In September, two Texas editors announced they were stepping down—Fred Zipp at the Austin American-Statesman and Robert Rivard at the San Antonio Express-News. Rumors began to fly: They were tired of corporate types telling them what stories to run; they quit before they were forced out; they were “ink-stained” leftovers in a digital world; they refused to lay off more reporters.
“I have felt my passion for the job wane and decided to leave so that others can pick up the fight,” said Zipp in a story in the American-Statesman.
Rivard’s email to staff read: “I look forward to pursuing new opportunities in a new field.”
I asked both if they wanted to expand on how Texas editors who had guided their papers through tough storms and stories had moved on. I also asked each how he sees journalism in Texas, and what advice they have for young folks entering the field.
Zipp, who became managing editor in 2000 and editor in 2008, replied: “Thanks for the generous offer. I’m reluctant to adopt the role of wistful crank just yet, though, so I will pass. I’m confident whatever you are thinking is on target.”
Rivard, who became editor in 1997, simply said: “Ask me on or about Jan. 2.”
Whether you liked them or their newspapers, the two newspaper veterans were tasked with keeping their wounded publications on life support. And I would argue that you have to view their departures through the prism of the weird, often awful, history of journalism in Texas—and its future.
In the 1970s and part of the 1980s, the San Antonio Express-News was a laughingstock among seasoned journalists, molded by the absolute worst instincts of Rupert Murdoch. Under Murdoch’s ownership, the newspaper regularly featured pictures of local women in bikinis. There were bizarre contests, including one that involved readers delivering the tails of dead rats to the newspaper. There were aggressively insensitive stories, headlines and story promotions, including “Aliens In Desert Battle Over Urine,” about immigrants dying of thirst in the Texas-Mexico borderlands.
The newspaper barely covered the Latino and black communities on the east, west and south sides of the city. Emphasis skewed toward the “white north,” just as it did in Dallas, where The Dallas Morning News spent decades refusing to devote substantial coverage to the communities of color in South and West Dallas.
The American-Statesman never stooped as low as the Express-News when it came to lunatic sensationalism, but for good chunks of the 1970s and 1980s, it was an unambitious outpost for investigative news, and tone deaf to the grinding realities of black and Latino life. Like Texas Monthly on the statewide level, the American-Statesman sometimes wrote about its city in a self-congratulatory vein—more celebration, and fewer indictments of people in power.

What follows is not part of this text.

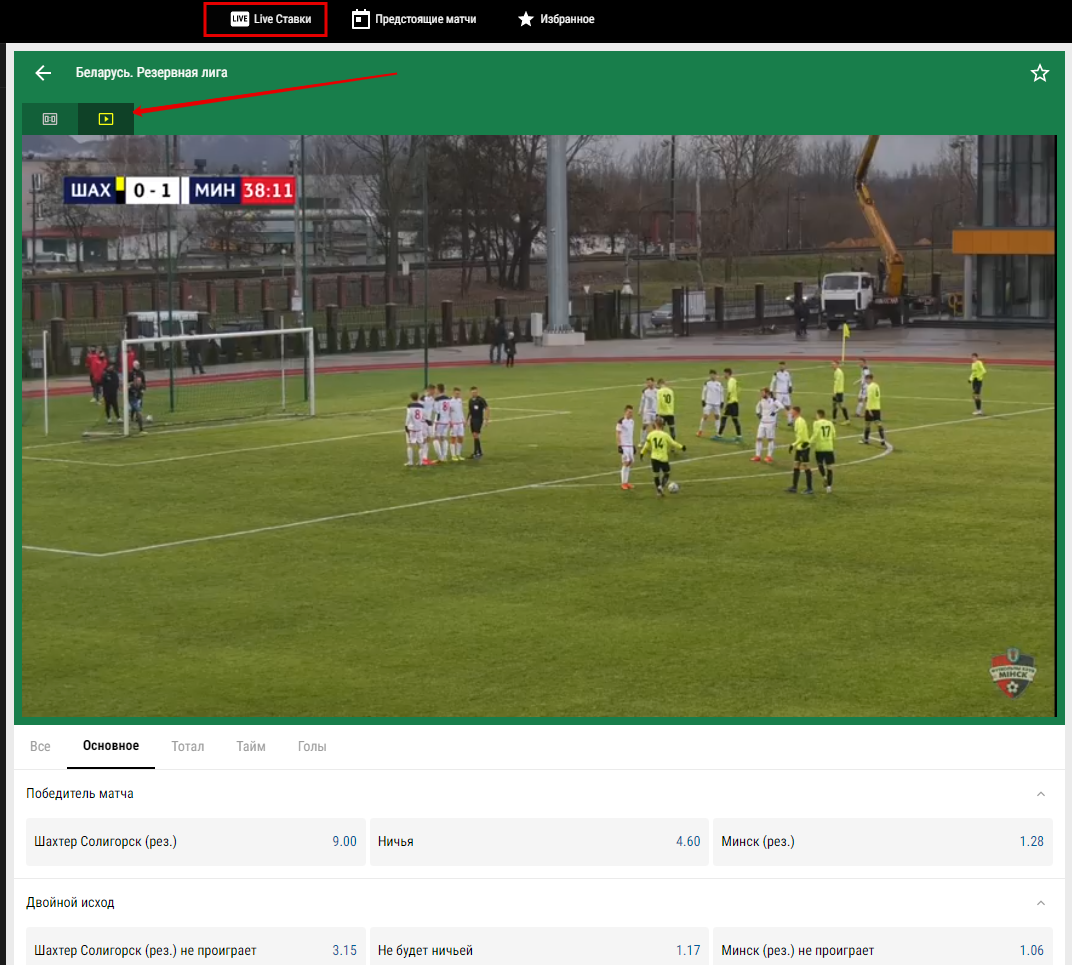Select the Все markets tab

[x=40, y=746]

Without question, the American-Statesman and the Express-News ultimately improved. Rivard, Zipp and others broadened coverage and enacted some technological advancements. And they continued moving their papers away from the temptations (celebration versus investigation) of the not-too-distant days of daily newspapering in Texas.
That said, there will always be debate about whether any modern editors in Texas ever went far enough. And there will always be debate about what readers really expected from their daily newspaper.

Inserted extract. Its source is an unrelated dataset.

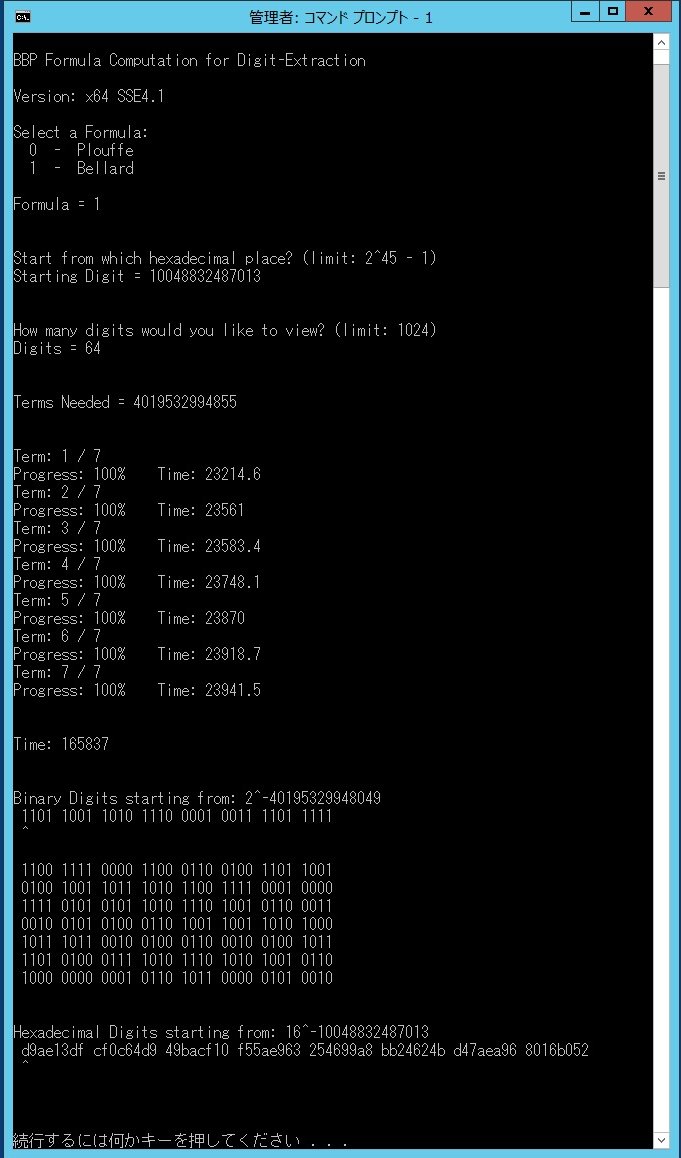Click the scrollbar down arrow

click(661, 1140)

In the end, deciding what constitutes progressive coverage in an age of diminished resources and increased corporate intrusion is subjective. When I first subscribed to Rolling Stone, then an “underground” publication, it introduced a column called “Dope Notes,” a guide to what drugs were safe to buy on the streets of America. The Village Voice used to run articles that, to the crowd I ran with at Columbia University, were excellent blueprints for student revolution.
The real, lasting legacy of the two departing Texas editors might be defined by the revelation of any advertiser-friendly pressures they felt over the years from corporate bigwigs at Hearst and Cox Communications, which own the Express-News and American-Statesman, respectively.
What’s already certain is that with these departures, Texas is zooming away from a newspaper culture run by people with more ink than bytes in their veins. The resignations mark a paradigm shift. Journalists who were born in the digital age and are attuned to social media’s influence on the news will soon run Texas newsrooms.
That’s the real revolution at Texas newspapers, and the big question is whether the new editors will use their new tools to improve local journalism.
Until that’s determined, look for other top-level resignations to come in Fort Worth, Dallas and Houston.